Pilgrimages for a day

 

YOU ALSO, alone, with your family, with friends,
COME AND PRAY AT NOTRE-DAME DE CHARTRES

More than 80,000 individual pilgrims come to Chartres Cathedral,
each year, to bring your intentions to the Virgin Mary.

But among you, who come as ‘tourists’, how many of you give your visit an authentic spiritual dimension?
There are many of you, if we are to believe the lit night-lights, which reveal the joys and sorrows of life – or sincere thoughts for those who are close to you.

All of you who are sensitive to the spirituality of Chartres, we welcome you with joy.

WHERE?

Four places to meet Mary and her son:

THE VEIL OF THE VIRGIN

To meditate, through its transparency, on the mystery of the Incarnation: Mary of Nazareth saying yes to the angel of the Lord, God becoming man – taking on flesh – in the womb of a young woman from Palestine.

Offered to Chartres in 876 by the king of France, the Veil of the Virgin comes from Constantinople.
Considered one of the major relics of Christ, since it would have touched him on the day of his birth, one of the most precious objects in the West was for centuries locked inside a casket covered with gold and jewels.
It was only later that it was discovered that it was a long head garment – not a ‘shirt’ as it appeared on the seal of the cathedral chapter. Although it was torn apart during the Terror (1793), several fragments – including one particularly important one – were returned to the cathedral in the following decades. Its monstrance reliquary, made by the goldsmith Poussielgue-Rusand, dates from the millennium – 1876.

 

OUR LADY OF THE PILLAR

Mary who welcomes the prayers of men and women. People come from all over the world to entrust her with their joys and sufferings – for her to hand over to her son: loved ones faced with illness, pain in the face of death, people who are passionately loved, moments of depression, the joy of having a child…

This beautiful pear tree statue, with gilding highlights, dates from 1500-1507.
It was installed to meet the needs of the faithful, who were advancing too far into the choir where services were celebrated. Its donor was Canon Wastin des Feugerets. Initially placed at the crossing of the transept, it was not moved to its present location, in the north ambulatory, until 1806. Pope Pius IX decided to have it crowned on May 31, 1855, which led to a revival of Marian devotion throughout France.

 

NOTRE-DAME DE SOUS-TERRE

In the crypt, it is the immemorial statue of pilgrimages. The chapel of Notre-Dame de Sous-Terre, with its extreme sobriety, leads irresistibly to this small figure of Mary – who keeps her eyes closed. In the intimacy that so pleased Huysmans, one can stop and listen to one’s heart.

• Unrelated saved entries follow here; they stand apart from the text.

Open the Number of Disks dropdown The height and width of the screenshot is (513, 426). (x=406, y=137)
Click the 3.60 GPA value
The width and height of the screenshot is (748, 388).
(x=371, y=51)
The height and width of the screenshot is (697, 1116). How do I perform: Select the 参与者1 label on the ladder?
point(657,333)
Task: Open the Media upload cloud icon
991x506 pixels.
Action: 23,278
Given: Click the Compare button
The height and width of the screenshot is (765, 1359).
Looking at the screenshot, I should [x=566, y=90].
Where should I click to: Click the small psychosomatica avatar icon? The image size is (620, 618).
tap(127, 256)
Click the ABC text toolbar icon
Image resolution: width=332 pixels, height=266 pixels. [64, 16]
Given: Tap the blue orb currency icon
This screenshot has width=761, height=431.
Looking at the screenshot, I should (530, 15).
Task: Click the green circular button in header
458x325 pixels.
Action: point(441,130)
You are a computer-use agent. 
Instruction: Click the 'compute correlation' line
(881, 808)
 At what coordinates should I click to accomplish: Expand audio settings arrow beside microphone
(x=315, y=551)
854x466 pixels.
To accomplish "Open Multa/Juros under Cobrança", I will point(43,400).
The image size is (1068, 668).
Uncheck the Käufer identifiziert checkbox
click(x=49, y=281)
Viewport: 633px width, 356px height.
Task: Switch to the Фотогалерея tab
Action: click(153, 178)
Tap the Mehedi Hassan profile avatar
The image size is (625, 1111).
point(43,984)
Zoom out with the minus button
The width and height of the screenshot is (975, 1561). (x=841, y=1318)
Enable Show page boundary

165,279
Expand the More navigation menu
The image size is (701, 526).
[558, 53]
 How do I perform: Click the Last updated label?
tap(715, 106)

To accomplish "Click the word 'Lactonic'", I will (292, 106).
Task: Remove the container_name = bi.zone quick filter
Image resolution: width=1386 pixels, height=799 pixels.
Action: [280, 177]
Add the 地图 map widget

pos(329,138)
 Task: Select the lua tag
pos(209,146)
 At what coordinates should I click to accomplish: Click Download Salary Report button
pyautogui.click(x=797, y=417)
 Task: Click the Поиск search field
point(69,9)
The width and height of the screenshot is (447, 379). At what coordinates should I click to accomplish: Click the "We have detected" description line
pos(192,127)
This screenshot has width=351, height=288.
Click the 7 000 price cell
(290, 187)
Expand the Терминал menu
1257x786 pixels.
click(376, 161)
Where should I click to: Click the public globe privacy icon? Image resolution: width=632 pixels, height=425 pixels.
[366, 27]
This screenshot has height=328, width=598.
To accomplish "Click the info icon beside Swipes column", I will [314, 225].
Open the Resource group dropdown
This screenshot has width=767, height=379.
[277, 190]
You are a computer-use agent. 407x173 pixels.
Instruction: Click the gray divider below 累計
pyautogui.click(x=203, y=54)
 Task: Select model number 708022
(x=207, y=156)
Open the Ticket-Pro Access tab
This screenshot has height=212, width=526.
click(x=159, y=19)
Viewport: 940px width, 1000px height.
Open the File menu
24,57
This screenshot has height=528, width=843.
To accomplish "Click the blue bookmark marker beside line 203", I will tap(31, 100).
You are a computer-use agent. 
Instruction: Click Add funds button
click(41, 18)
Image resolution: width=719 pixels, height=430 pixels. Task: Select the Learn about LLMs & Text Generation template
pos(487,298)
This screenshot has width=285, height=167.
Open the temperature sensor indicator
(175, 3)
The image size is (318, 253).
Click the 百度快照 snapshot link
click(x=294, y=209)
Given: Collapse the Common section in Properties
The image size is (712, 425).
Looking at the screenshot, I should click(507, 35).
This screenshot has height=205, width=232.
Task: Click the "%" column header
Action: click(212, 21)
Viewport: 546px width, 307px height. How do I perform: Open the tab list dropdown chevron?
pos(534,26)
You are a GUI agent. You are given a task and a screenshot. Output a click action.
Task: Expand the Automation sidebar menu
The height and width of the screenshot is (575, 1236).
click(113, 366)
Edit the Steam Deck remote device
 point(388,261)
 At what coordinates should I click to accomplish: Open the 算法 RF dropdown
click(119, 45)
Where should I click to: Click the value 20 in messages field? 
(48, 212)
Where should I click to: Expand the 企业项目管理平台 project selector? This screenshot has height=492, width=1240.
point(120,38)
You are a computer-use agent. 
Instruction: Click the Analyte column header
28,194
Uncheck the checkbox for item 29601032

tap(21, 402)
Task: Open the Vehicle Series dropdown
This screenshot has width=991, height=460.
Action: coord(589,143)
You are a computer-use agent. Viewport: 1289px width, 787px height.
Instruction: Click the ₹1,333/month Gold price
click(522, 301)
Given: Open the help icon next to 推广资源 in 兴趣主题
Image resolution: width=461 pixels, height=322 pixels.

A mass is celebrated every day at 11:45.

The present statue dates from 1975.
It is a copy of the old Romanesque Virgin, made of dark oak, which disappeared during the Revolution. Numerous legends were attached to the ‘virgin to give birth’ – that the Celtic priests would have prayed to before the birth of the savior. This mythology, which we know today has no historical basis, has deeply marked the imagination of Chartres, attracting kings of France (Louis XIV), spirituals (Vincent de Paul, François de Sales) and contributing to make this small underground chapel, from the reinstallation of the cult, in 1857, one of the most important Marian shrines.

 

NOTRE-DAME DE LA BELLE-VERRIÈRE

One of the most beautiful works of universal art is also a place of fervent prayer. The diaphanous blue of the stainless cobalt does not fail to fascinate. On the book that Jesus carries: “Every valley will be filled”. Around it, a dizzying theological construction: Tabernacle within which the divine presence is expressed, Image of the Church, Woman of the Apocalypse, Subject of praise of the heavenly court. At her feet, the scenes of the banquet of Cana, where she addresses humanity: “Do whatever he tells you”.

The panels of the 12th century, representing the Virgin in majesty, are a true mystique of stained glass: pouring the light of the sun – God – into the hearts of the faithful while illuminating them (Durand de Mende – circa 1260).
They may come from the cathedral’s axial window – preserved during the fire of 1194. The thirteenth century panels use a stronger, more opaque blue in contrast. Notre-Dame de la Belle-Verrière, by its capacity to evoke transcendence, is present in the work of many writers: Proust, Malraux, Claudel, Gide, Zweig, Hugo, Rilke.